I have to admit, I wasn’t immediately taken in by this book. It’s not something that I would have picked up on my own but I enjoyed it. It took a bit but eventually I was hooked wanting to know what happened to Owen Meany. I’m still not quite a fan of Irving’s writing but I enjoyed this book. Perhaps I’ll pick up another one soon. Any lovers of John Irving out there? If you have a book you think I should read, send me a message.
This book has intrigued me for quite some time. I’ve heard some good things about it and was excited to finally add it to my list.
Katherine Arden’s The Bear and the Nightingale is the first book in the Winternight Trilogy. The Bear and The Nightingale is set in Russia, where winters are hard and household demons run rampant. Vasilisa is the last born of her mother, and just like her mother she carries magic in her blood. She can see and speak with the wood spirits, the river goddess and even the vazila in the horsestables. But her stepmother is a Christian woman who fears the old gods and tries to bring her husband’s lands under a Christian rule. But in doing so, she puts everyone in danger. It’s up to Vasya to save her people and discover who she really is with the help of an unlikely alliance.
Arden weaves a tale of literary beauty and fantasy. While each character has about four different names, which can make it a bit difficult to keep track of them all, the story itself is beautifully written. Perfect for a winter read. I easily fell in love with the characters and the flow of the story had me staying up way past bedtime in order to finish another chapter. I highly recommend picking up The Bear and The Nightingale and I’m excited to read the second installment of the Winternight Trilogy.
B.G. Firmani’s Time’s a Thief takes place in 1980s New York, and early 2000s New York. We follow Francesca “Chess” Varani through her years at Barnard. Coincidentally also where Firmani attended. Immediately we meet Kendra Marr-Lowenstein, a wild child from a high class family. Chess is instantly taken with Kendra and her crazy ways. Throughout Firmani’s novel, we follow the ups and downs of Chess and Kendra’s friendship as well as just how deeply Chess finds herself in the Marr-Lowenstein family and the number they do on her.

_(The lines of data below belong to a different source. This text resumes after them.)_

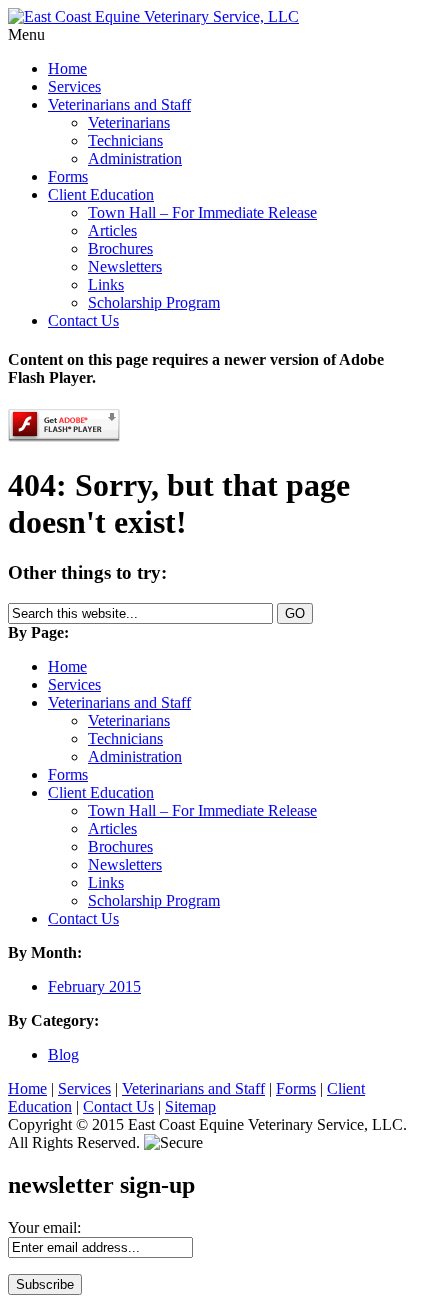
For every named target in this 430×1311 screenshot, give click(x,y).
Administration (135, 158)
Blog (63, 1054)
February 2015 (94, 986)
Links (106, 284)
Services (74, 86)
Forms (68, 176)
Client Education (101, 194)
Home (67, 68)
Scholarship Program (154, 302)
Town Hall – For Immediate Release (202, 212)
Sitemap (190, 1106)
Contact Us (83, 320)
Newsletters (125, 266)
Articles (112, 230)
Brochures (120, 248)
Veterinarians (129, 122)
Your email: (44, 1227)
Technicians (125, 140)
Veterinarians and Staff (119, 104)
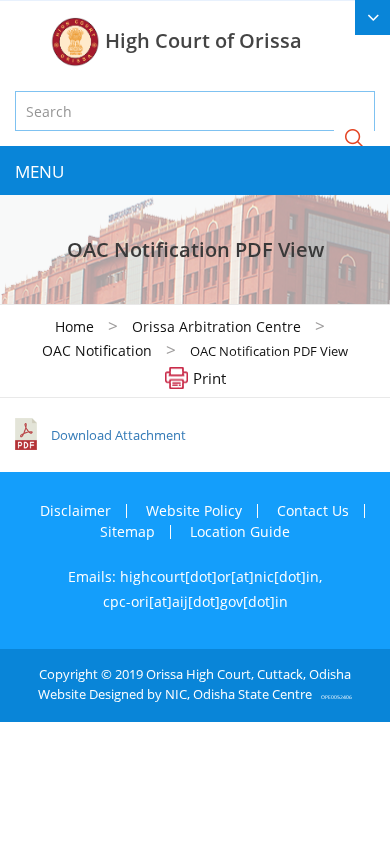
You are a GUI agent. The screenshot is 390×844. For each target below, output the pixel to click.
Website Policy (194, 510)
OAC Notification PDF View (269, 351)
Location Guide (240, 531)
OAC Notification (97, 350)
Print (209, 377)
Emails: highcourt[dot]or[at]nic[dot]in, (195, 576)
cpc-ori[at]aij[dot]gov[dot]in (195, 601)
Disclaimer (75, 510)
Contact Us (313, 510)
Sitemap (127, 531)
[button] (354, 139)
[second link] (372, 17)
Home (74, 326)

While Time’s a Thief was easy to fall into and very easy to read, I found myself annoyed with the incessant lists of poets, composers, and literaries that seemed to add nothing to the story other than to flaunt Firmani’s knowledge. Beyond that, the novel read like a stream of consciousness writing. Very Bohemian and Kerouac-esque. I didn’t love the book but I didn’t hate it. I won’t give anything away but the ending seemed very bland to me as if nothing had actually happened through the entire story.
Still, if you’re looking for a novel to kill the time then Time’s a Thief is a good choice. As Firmani’s first novel it could use some work.

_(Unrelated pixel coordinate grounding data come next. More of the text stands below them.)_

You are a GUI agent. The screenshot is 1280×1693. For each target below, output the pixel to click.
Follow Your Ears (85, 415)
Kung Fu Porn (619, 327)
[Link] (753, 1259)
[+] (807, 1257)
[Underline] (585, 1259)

I received a copy of Time’s a Thief from NetGalley for review.
This book was difficult for me to get through. Not so much that it was a heavy read but more that it didn’t hold my interest. For those that know me, I’m a completionist, which comes in handy when I need to finish a book but just can’t find anything to keep me hooked.
The Children tells the story of a jigsaw family, one that has been split up and put back together but not quite correctly. The pieces sort of fit but there’s still some dissonance amongst them. Especially when Spin brings home his new fiance Laurel. In a family where no one talks about anything and secrets are being kept, how can a family move on from the past?
Ann Leary gives a cast of characters not quite unique and a story that for the first fourteen chapters doesn’t seem to go anywhere. Nothing seems to really happen until the last four chapters of the book. By that point, I had kind of given up hope on the story. I was never quite sure where Mrs. Leary was going with this family or what the endgame was. In the end, it was a mediocre story with an ending that seemed to be rushed and half-hearted.